* [Problem to solve] Rewrite the listing starting with the line containing "Given: Click the" and going on through the line containing "Looking at the screenshot, I should 772,395.", swapping "red" for "green" and keeping everything else the same. Leave the pictures out of your answer.

* [Materials provided]
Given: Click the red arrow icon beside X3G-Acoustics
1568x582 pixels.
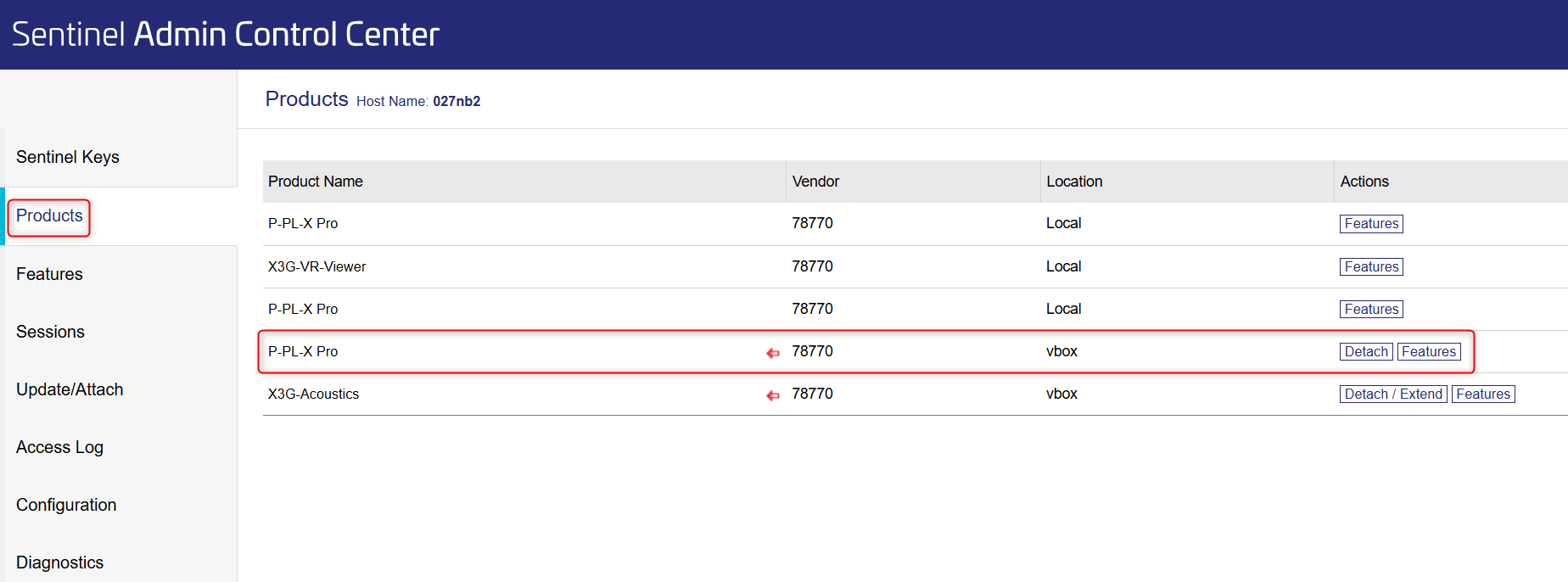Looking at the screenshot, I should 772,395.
==
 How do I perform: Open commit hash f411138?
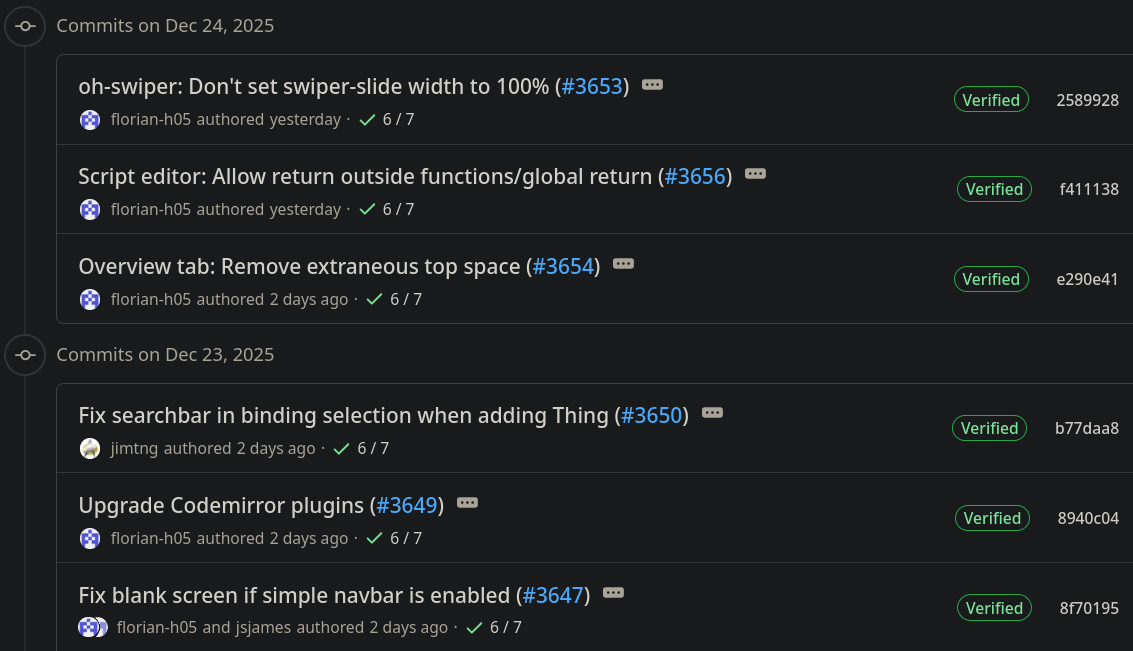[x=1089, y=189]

* [Finished answer]
Given: Click the green arrow icon beside X3G-Acoustics
1568x582 pixels.
Looking at the screenshot, I should 772,395.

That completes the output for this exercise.